The life of a collector isn’t always glamorous. There’s a lot of studying. A lot of waiting. A lot of chasing false leads. Even some disappointment. But then there are those moments that make it all worth it, either because you’ve acquired a piece that brings you tons of joy or sold a piece that brings you tons of money. This article focuses on the latter. Take a look at some of the most expensive pieces of memorabilia that have ever sold at auction.
Babe Ruth’s Jersey - $5.64 Million
Babe Ruth is considered by most to be the greatest baseball player of all time, so it’s only fitting that he continues to break records a century after he played. Last year, the Babe’s game-worn jersey from 1928-1930 sold for $5.64 million at auction, breaking the previous record for sports memorabilia set by Ruth’s 1920 jersey which sold for $4.4 million in 2012. There’s no fancy algorithm needed to explain why Ruth’s gear goes for so much – he’s simply the most mythical athlete in American history.
James Bond’s Aston Martin DB5 from Goldfinger - $6.4 Million
The name’s Bucks.
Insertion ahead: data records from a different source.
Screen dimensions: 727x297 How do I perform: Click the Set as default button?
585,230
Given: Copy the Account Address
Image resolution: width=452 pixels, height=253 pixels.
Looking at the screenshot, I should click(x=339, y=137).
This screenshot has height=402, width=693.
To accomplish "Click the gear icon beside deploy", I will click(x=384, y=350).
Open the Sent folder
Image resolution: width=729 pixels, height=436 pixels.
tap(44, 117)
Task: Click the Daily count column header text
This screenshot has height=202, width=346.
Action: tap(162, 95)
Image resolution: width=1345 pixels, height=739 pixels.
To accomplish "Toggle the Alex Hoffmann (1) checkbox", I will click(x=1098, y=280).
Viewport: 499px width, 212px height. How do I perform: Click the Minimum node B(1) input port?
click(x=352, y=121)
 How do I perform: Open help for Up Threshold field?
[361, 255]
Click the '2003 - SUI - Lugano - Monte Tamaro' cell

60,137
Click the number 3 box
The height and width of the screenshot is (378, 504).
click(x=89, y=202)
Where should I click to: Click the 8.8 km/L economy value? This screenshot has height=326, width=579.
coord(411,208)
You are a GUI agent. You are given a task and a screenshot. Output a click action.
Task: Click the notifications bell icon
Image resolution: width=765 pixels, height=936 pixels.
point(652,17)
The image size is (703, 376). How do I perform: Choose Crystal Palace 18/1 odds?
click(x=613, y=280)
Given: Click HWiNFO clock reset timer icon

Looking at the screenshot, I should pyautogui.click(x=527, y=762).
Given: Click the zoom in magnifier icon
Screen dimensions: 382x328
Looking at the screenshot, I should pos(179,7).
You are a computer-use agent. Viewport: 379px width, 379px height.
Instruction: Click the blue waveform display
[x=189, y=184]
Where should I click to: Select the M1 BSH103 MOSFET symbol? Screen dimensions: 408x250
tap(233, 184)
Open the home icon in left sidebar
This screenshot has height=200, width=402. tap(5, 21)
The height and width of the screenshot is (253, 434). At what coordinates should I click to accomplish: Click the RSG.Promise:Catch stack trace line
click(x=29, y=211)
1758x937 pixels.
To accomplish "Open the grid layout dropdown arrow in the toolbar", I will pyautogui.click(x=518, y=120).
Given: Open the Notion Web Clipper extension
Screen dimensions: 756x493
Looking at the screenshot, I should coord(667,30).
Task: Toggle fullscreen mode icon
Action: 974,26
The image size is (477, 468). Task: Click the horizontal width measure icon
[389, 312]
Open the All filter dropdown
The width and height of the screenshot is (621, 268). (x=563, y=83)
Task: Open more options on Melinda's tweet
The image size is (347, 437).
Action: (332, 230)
Big Bucks. Few film characters are more iconic than James Bond, and when Sean Connery rolled up in his sleek and stylish Aston Martin in 1964’s Goldfinger , people were floored. At the time, a DB5 only cost about $13,000, but a few decades of inflation and a major movie franchise later, the revered screen-used ride sold for a whopping $6.4 million at auction in 2010. That price tag has us shaken and stirred.
Marilyn Monroe’s White Dress from The Seven Year Itch - $4.6 Million
A legendary sex symbol. A New York City subway grate. A flowy white dress. Put them together and you’ve got one of the most iconic moments in film history. How iconic? In 2011, someone paid $4.6 million at auction for Marilyn’s sultry outfit from The Seven Year Itch when famed actress Debbie Reynolds sold it from her personal collection
James Naismith’s 1891 Rules of Basketball - $4.3 Million
Before Curry could drain threes from far beyond the arc or Jordan could dunk from the foul line, someone had to invent the game of basketball. That man was James Naismith, and incredibly, the original document in which he penned the first 13 rules of hoops in 1891 still exists. The importance and rarity of this amazing relic are the reason it sold for a whopping $4.3 million at auction in 2010. Talk about a slam dunk!